[Text segment]

One was associated with a magnetar in the Milky Way, as stated in the same article. The probability of a random coincidence (spatial or temporal) of a radio burst and an X-ray burst is not indicated there. According to the link you provided, there is - 0.36, that is, 36%, and this is quite a lot. Even if some of them are associated with magnetars or other astrophysical sources, perhaps another part is associated with something else.
But the lack of a statistical link between the radio bursts and the plane of the Milky Way is confusing. If we adhere to the alien hypothesis, then almost all bursts should come from relatively close distances to us (no more than half the thickness of the galactic disk), otherwise the concentration in the plane of the galaxy would be noticeable. This, of course, is a big challenge for the artificial origin hypothesis. Unfortunately, I do not understand galactic coordinates, but this diagram from Wikipedia (https://en.wikipedia.org/wiki/Fast_radio_burst#/media/File:CHIME-FRBcatalog1.jpg) seems to show the concentration of bursts in a certain area, although this article says there is no reference to the plane of the Milky Way. If these are extragalactic objects, then it is obvious that they should not be in the plane of the galaxy, since the galaxy itself will screen the radiation. If they come from all directions equally, then the hypothesis of localization within a radius of half the galactic disk seems the most plausible.

[/Text segment]
[Given entries]

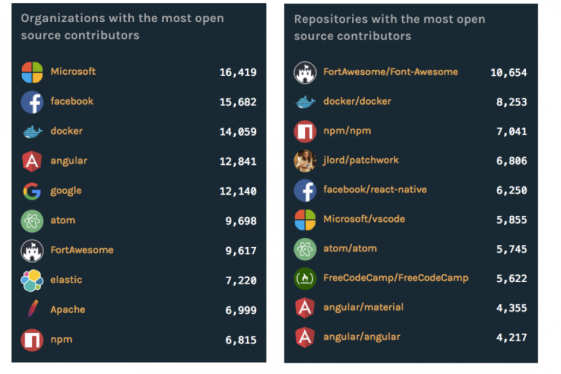Open the FreeCodeCamp/FreeCodeCamp link
This screenshot has width=561, height=374.
click(x=396, y=278)
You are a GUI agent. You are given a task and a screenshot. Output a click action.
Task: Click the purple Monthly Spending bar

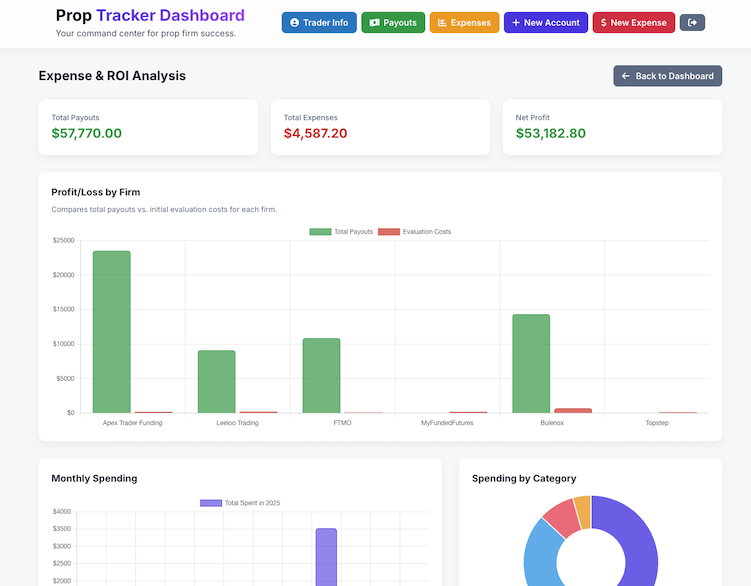(x=326, y=555)
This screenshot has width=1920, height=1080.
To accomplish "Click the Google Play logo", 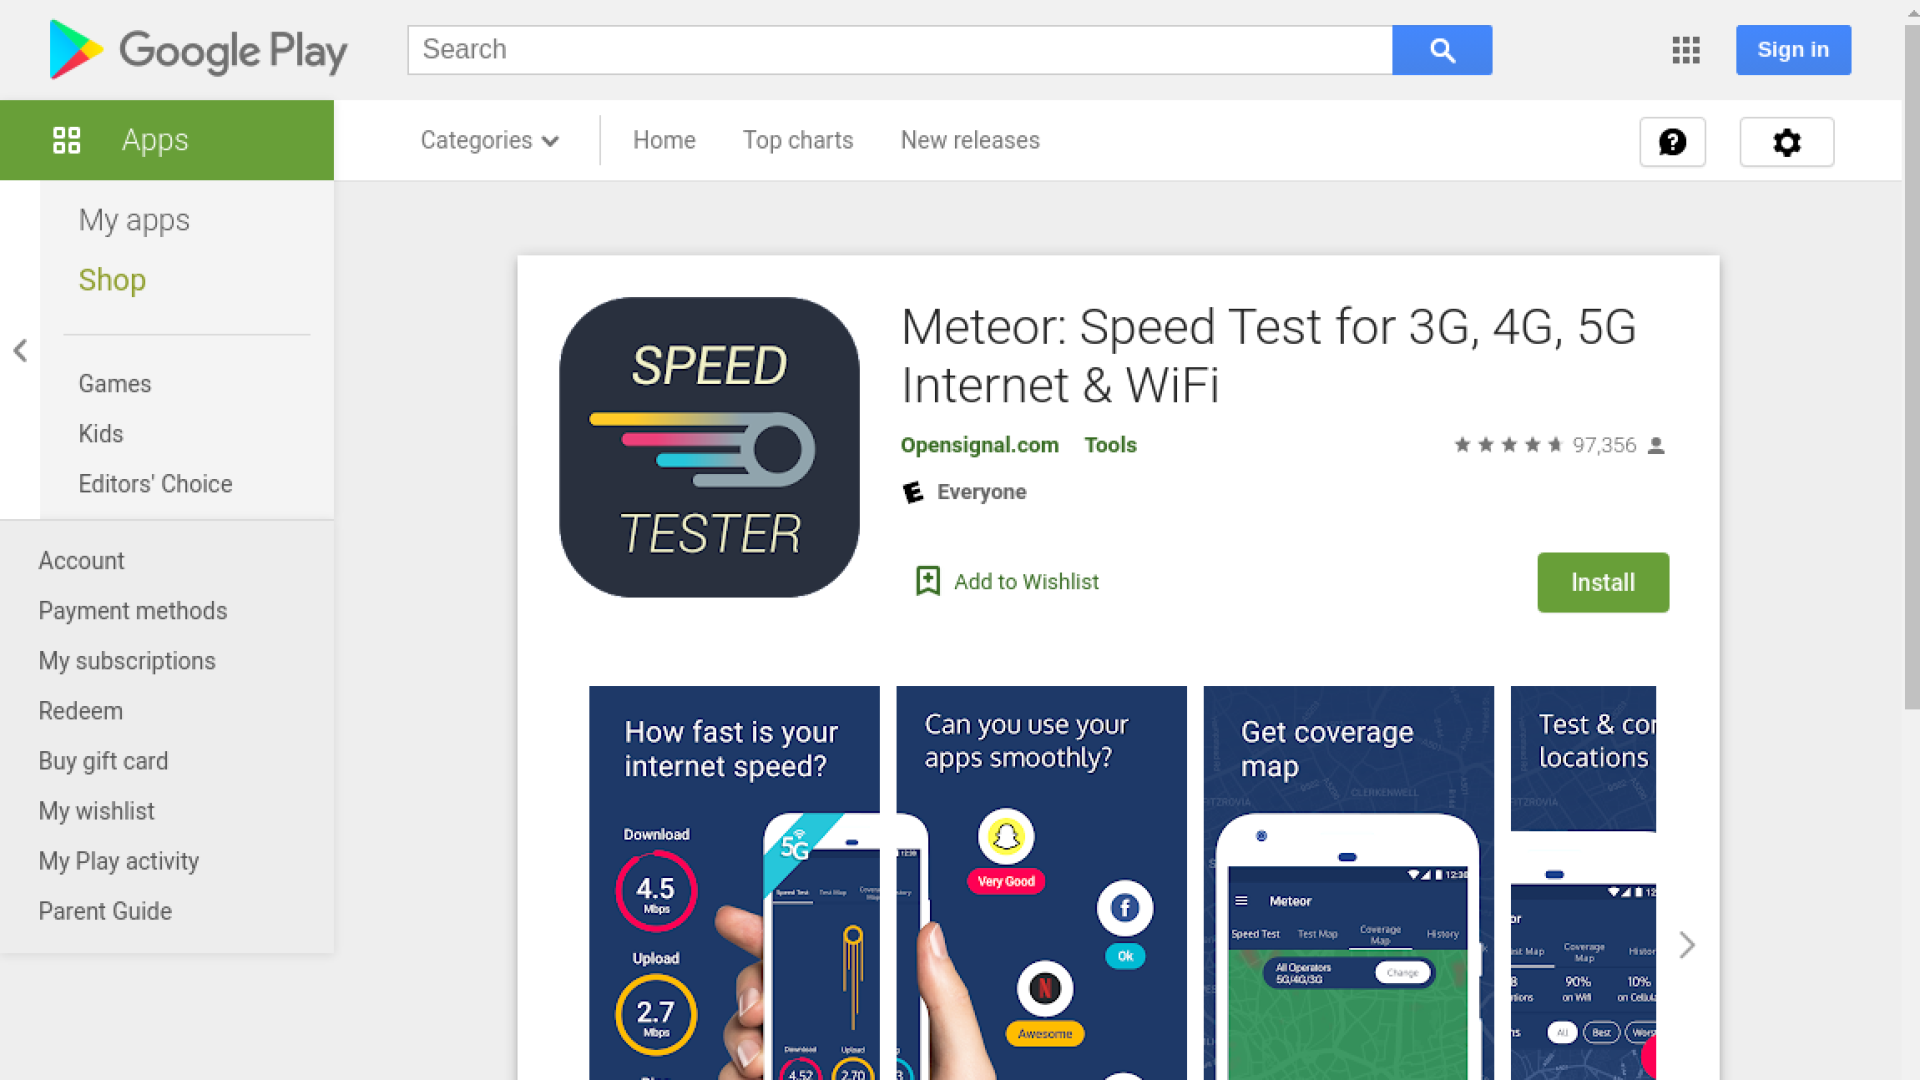I will pyautogui.click(x=198, y=50).
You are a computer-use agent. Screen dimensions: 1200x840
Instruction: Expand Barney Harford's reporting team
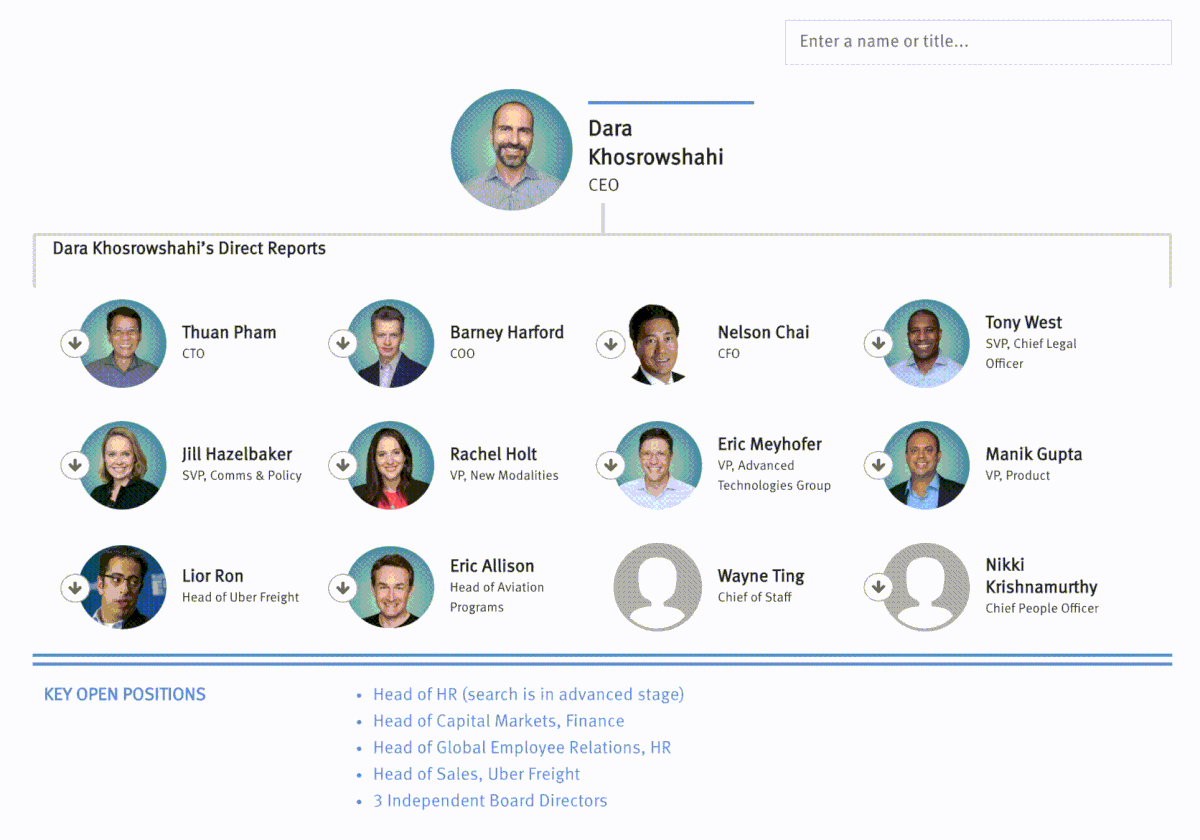(x=343, y=343)
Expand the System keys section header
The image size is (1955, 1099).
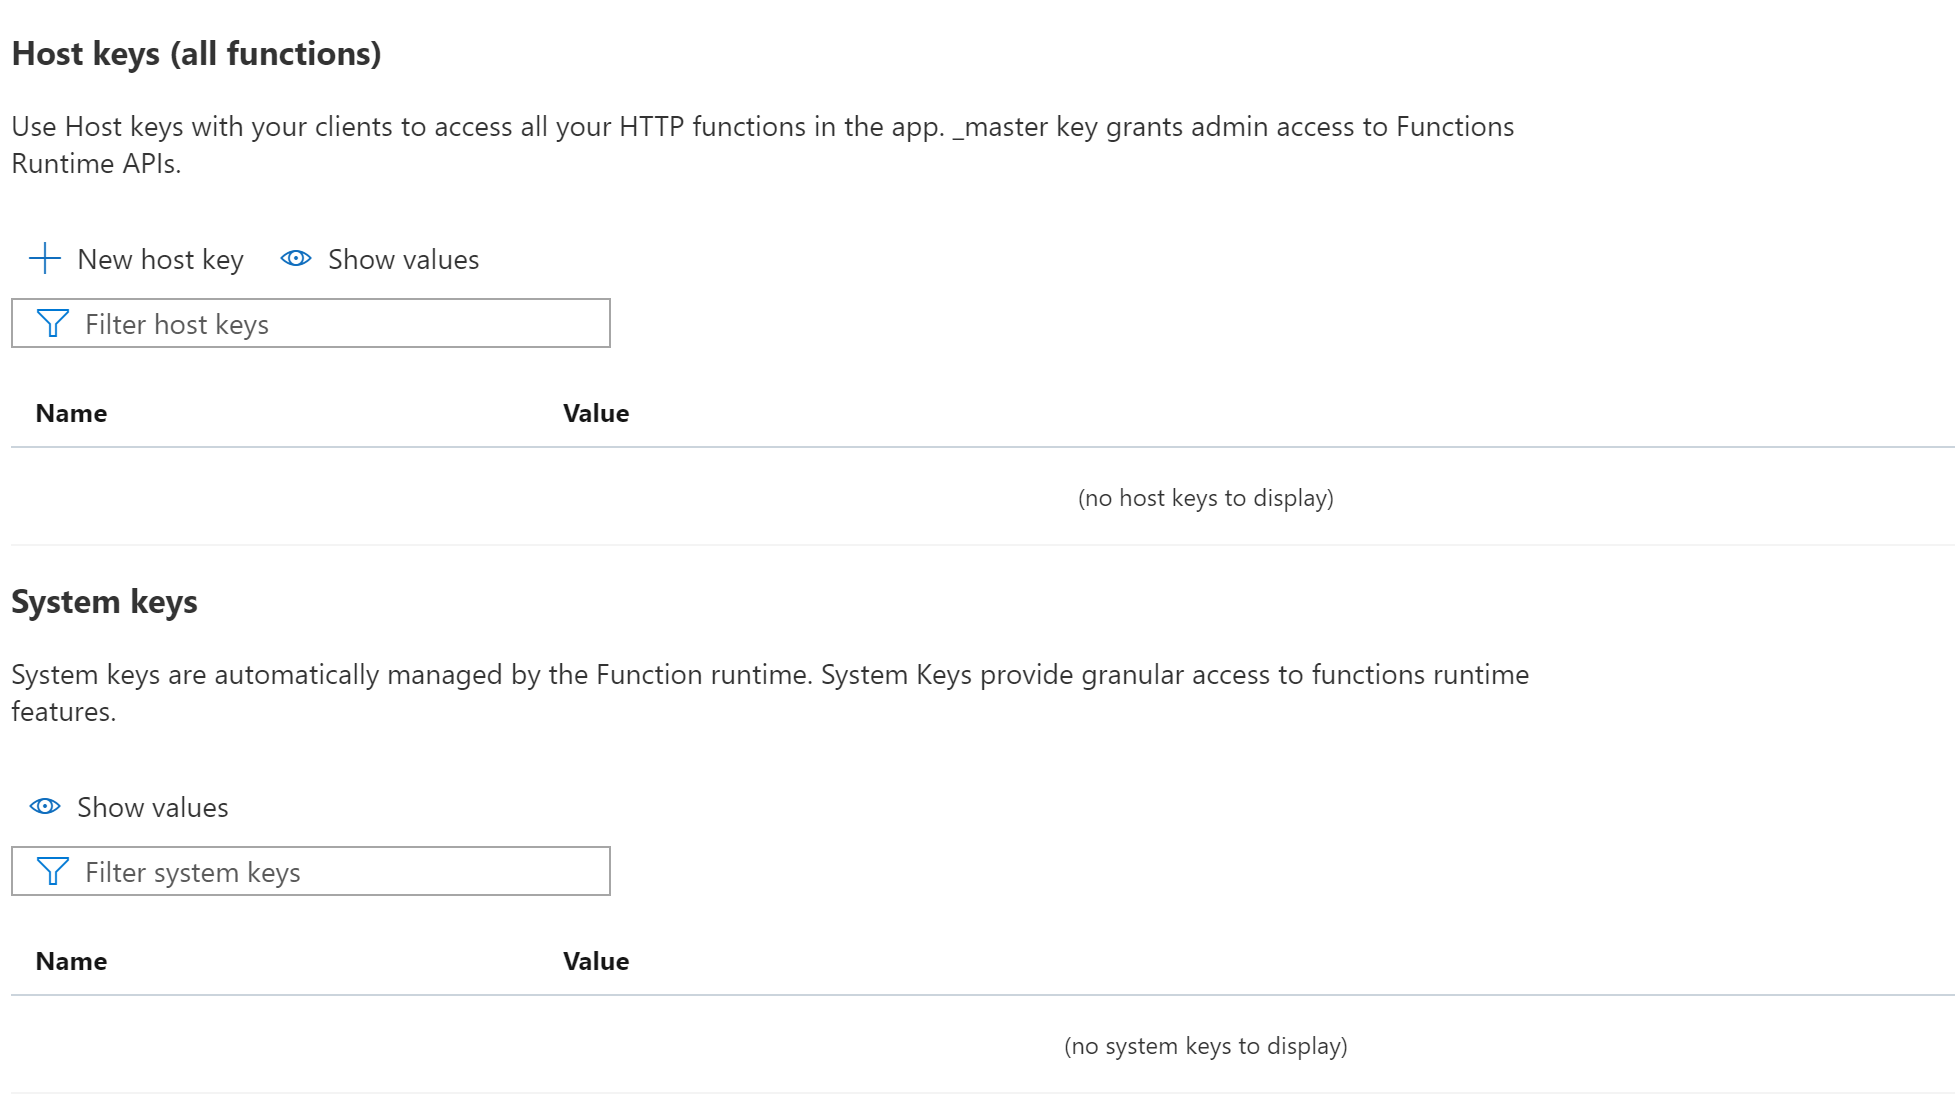(x=105, y=601)
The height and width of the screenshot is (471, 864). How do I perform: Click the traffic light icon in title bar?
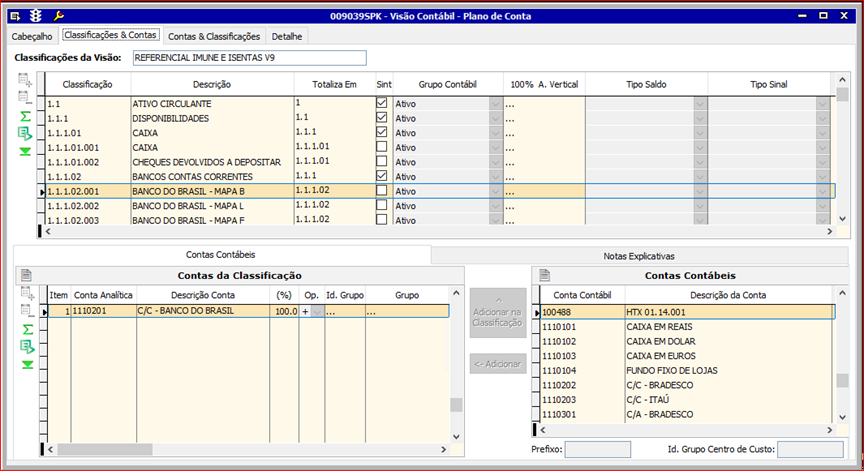(x=36, y=17)
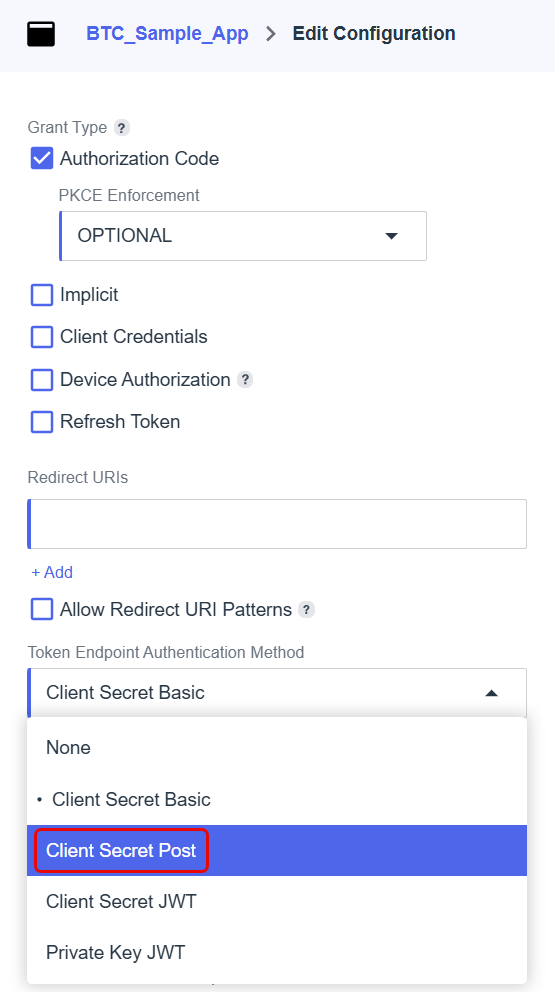Enable the Implicit grant type
The image size is (555, 992).
tap(42, 295)
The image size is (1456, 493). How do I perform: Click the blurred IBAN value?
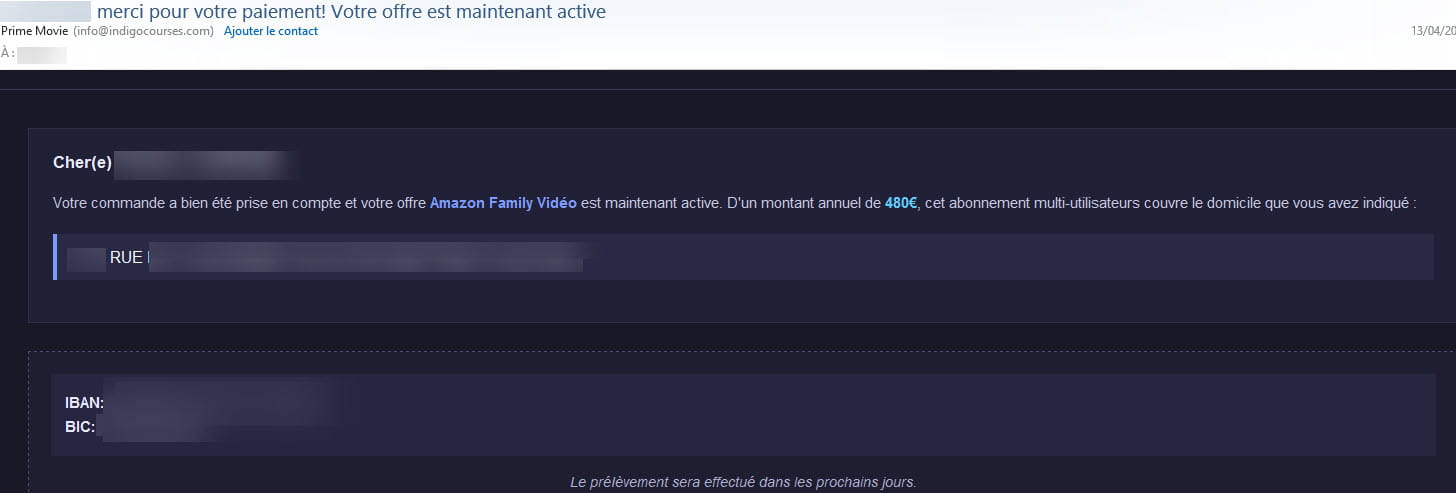tap(220, 402)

[/Given entries]

| Activity list |
(a) In the fast radio burst post, how far away must almost all bursts be if one adheres to the alien hypothesis?
(b) Output everything in the fast radio burst post from "One was associated" down to "with something else.".
(c) Translate this sentence from the fast radio burst post into French: "This, of course, is a big challenge for the artificial origin hypothesis."

| Set of answers |
(a) They should come from relatively close distances, no more than half the thickness of the galactic disk.

(b)
One was associated with a magnetar in the Milky Way, as stated in the same article. The probability of a random coincidence (spatial or temporal) of a radio burst and an X-ray burst is not indicated there. According to the link you provided, there is - 0.36, that is, 36%, and this is quite a lot. Even if some of them are associated with magnetars or other astrophysical sources, perhaps another part is associated with something else.

(c) Ceci, bien sûr, constitue un grand défi pour l'hypothèse d'une origine artificielle.